No one can argue that the mean amplitude of glycemic excursion index is a more sophisticated assessment than the SD of the seven-point blood glucose profile and that, at least in theory, continuous glucose monitoring would be superior to single points of blood glucose measurements. However, it is important to remember that mean amplitude of glycemic excursions require continuous blood glucose monitoring. Moreover, there currently are limitations to measuring glucose continuously in the interstitial space. Factors such as poor knowledge of glucose dynamics in the interstitial versus vascular space and the unpredictable performance of the glucose sensor(s) and its limited ability to reliably transmit data of glucose reading make it unrealistic to use this approach to generate an extraordinarily large and solid database like the one used by Kilpatrick et al. (1) for their analysis, at least at the present time. Similarly, whereas the idea of additional studies in the area with more accurate assessment of glucose variability is acceptable in principle, it is unrealistic to think that a second Diabetes Control and Complications Trial study will be planned to assess the role of glucose variability on the development of microangiopathy.

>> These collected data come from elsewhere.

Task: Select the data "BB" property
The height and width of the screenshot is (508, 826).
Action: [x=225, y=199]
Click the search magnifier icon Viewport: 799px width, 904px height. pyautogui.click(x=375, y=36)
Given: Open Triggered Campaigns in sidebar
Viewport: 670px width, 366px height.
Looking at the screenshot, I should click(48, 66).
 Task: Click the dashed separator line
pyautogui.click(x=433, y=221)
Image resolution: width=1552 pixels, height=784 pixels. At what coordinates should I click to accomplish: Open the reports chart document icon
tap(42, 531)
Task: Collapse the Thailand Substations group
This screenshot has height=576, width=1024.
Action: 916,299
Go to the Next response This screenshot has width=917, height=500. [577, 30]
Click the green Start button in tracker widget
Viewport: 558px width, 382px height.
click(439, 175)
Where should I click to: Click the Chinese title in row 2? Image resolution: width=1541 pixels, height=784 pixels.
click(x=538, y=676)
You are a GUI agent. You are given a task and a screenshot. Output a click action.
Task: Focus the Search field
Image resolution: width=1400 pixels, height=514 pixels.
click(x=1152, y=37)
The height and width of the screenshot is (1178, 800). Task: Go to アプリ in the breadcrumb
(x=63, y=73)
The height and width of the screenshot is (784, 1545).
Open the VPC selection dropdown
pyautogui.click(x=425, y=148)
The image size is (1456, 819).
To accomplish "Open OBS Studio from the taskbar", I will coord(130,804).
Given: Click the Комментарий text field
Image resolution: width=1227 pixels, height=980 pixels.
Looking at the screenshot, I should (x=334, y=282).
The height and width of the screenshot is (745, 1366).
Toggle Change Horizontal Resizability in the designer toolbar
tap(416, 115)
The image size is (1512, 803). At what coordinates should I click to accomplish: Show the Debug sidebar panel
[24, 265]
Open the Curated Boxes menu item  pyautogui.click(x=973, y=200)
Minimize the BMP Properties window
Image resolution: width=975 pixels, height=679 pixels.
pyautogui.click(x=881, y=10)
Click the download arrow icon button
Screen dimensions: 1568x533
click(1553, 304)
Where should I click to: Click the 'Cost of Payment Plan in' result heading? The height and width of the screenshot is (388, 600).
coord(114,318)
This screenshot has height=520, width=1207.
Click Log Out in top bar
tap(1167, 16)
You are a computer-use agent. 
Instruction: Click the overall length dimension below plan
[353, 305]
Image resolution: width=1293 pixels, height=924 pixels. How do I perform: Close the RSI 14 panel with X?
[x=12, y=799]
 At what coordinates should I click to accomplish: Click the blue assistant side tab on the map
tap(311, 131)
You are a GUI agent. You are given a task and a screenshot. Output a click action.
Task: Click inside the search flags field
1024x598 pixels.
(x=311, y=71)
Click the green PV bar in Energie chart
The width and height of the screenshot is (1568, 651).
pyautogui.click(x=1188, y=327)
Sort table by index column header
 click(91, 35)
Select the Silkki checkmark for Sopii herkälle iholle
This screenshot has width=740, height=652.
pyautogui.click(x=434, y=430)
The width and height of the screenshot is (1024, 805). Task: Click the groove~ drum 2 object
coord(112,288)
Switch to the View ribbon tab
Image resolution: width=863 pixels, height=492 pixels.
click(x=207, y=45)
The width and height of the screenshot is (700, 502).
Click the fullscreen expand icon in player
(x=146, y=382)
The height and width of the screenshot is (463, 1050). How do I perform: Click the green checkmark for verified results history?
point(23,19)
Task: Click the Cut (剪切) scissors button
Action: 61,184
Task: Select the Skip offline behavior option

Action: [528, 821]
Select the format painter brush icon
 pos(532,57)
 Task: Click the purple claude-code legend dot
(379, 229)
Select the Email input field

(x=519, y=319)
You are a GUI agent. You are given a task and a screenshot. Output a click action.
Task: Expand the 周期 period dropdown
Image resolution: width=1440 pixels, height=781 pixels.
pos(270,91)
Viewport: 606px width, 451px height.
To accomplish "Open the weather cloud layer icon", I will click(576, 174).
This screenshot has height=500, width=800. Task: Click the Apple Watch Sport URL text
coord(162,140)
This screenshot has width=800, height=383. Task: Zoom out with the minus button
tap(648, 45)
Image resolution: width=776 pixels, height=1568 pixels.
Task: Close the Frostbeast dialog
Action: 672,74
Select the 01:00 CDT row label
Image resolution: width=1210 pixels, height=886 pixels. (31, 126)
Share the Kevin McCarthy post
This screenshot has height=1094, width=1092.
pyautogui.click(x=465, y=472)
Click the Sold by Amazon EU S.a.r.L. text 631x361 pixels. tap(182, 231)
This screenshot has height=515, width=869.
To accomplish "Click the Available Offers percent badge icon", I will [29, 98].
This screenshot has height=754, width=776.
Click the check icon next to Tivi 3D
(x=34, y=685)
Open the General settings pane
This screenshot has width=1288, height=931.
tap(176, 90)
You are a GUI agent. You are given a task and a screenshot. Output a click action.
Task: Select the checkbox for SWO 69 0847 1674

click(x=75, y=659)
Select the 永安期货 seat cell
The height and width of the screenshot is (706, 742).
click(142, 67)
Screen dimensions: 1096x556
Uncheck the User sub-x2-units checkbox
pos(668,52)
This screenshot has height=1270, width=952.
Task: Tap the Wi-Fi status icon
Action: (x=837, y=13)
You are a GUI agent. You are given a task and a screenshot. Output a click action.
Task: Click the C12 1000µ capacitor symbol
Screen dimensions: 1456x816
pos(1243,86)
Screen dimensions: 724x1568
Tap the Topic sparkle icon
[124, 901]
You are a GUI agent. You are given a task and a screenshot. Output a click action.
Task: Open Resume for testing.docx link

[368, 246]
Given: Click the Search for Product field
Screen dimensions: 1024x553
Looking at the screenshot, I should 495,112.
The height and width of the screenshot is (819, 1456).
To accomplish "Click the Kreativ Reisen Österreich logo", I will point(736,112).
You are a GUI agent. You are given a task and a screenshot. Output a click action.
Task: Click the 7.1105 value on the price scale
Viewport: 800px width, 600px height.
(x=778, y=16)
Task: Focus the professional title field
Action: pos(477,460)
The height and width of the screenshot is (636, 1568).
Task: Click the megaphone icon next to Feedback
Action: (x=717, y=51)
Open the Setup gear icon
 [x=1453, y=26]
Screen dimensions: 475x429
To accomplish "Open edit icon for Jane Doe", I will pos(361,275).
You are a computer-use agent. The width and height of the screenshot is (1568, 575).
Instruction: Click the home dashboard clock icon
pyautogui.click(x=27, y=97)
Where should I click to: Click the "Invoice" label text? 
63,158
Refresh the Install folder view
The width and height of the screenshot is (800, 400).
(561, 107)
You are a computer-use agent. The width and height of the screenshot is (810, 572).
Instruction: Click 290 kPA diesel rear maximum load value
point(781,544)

Their critical comments (3–5) may also discount the simple finding by Kilpatrick et al. (1) that glucose variability did not correlate with the appearance of microangiopathy. Moreover, the limited value of the SD of glucose in the seven-point blood glucose profile is counter-balanced by the fact that: 1) the database of blood glucose readings in hundreds of subjects with type 1 diabetes is extraordinarily large, which makes it unlikely that important spikes of hyperglycemia were missed; 2) many subjects were followed-up for many years in their real life conditions; 3) real blood measurements, not interstitial glucose approximations, were done; and 4) blood glucose measurements correlated with “hard” end points, i.e., microangiopathy (1), and not surrogate markers such as oxidative stress (3). The limitations of the observation (1), including the fact that it is confined to type 1 diabetes and microangiopathy and does not allow extrapolation to type 2 diabetes and/or to macroangiopathy, have already been made clear (2).
The study of Kilpatrick et al. (1) clearly does not diminish the importance of insulin substitution and glycemic control in type 1 diabetes targeting an A1C <7.0%. However, the average risk for severe hypoglycemia in the intensively treated group of the Diabetes Control and Complications Trial was high, and at present, it is possible to use more precise modes of insulin delivery including either continuous subcutaneous insulin infusion (6) or multiple daily injections (7) based on insulin analogs to achieve an A1C <7.0% and at the same time limit hypoglycemia. These approaches also reduce large glycemic excursions. However, the Kilpatrick et al. article (1) suggests that these excursions alone do not translate into risk for microangiopathy.